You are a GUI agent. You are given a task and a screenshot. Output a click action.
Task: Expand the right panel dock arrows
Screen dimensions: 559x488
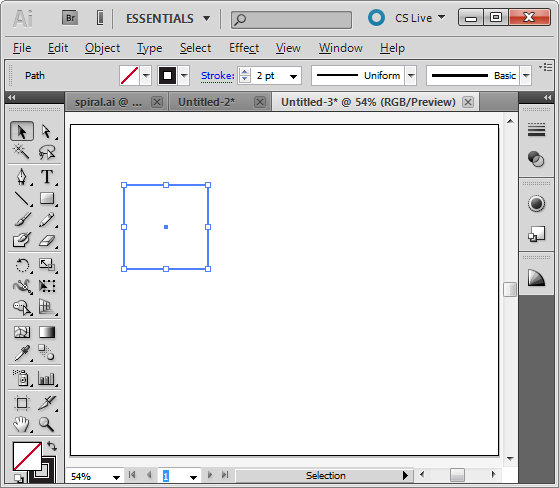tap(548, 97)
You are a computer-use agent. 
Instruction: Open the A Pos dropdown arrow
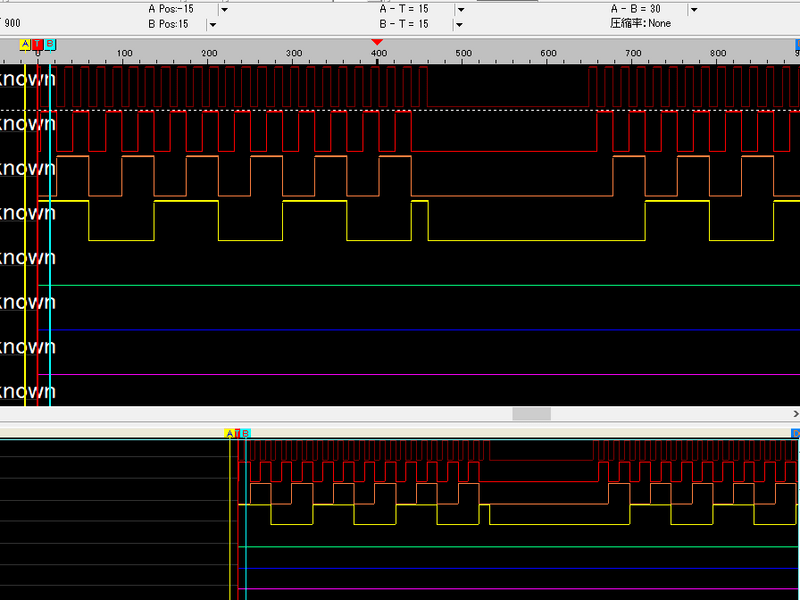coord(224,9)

○ ○ ○ ○ ○ ○ ○

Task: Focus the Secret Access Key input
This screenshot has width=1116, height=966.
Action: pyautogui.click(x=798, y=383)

○ ○ ○ ○ ○ ○ ○

:: PROBLEM REQUIREMENTS ::
Copy out each line of the entries where the word "agent" is found.

:: WRITTEN RESPONSE ::
You are a GUI agent. You are given a task and a screenshot. Output a click action.
You are a computer-use agent. 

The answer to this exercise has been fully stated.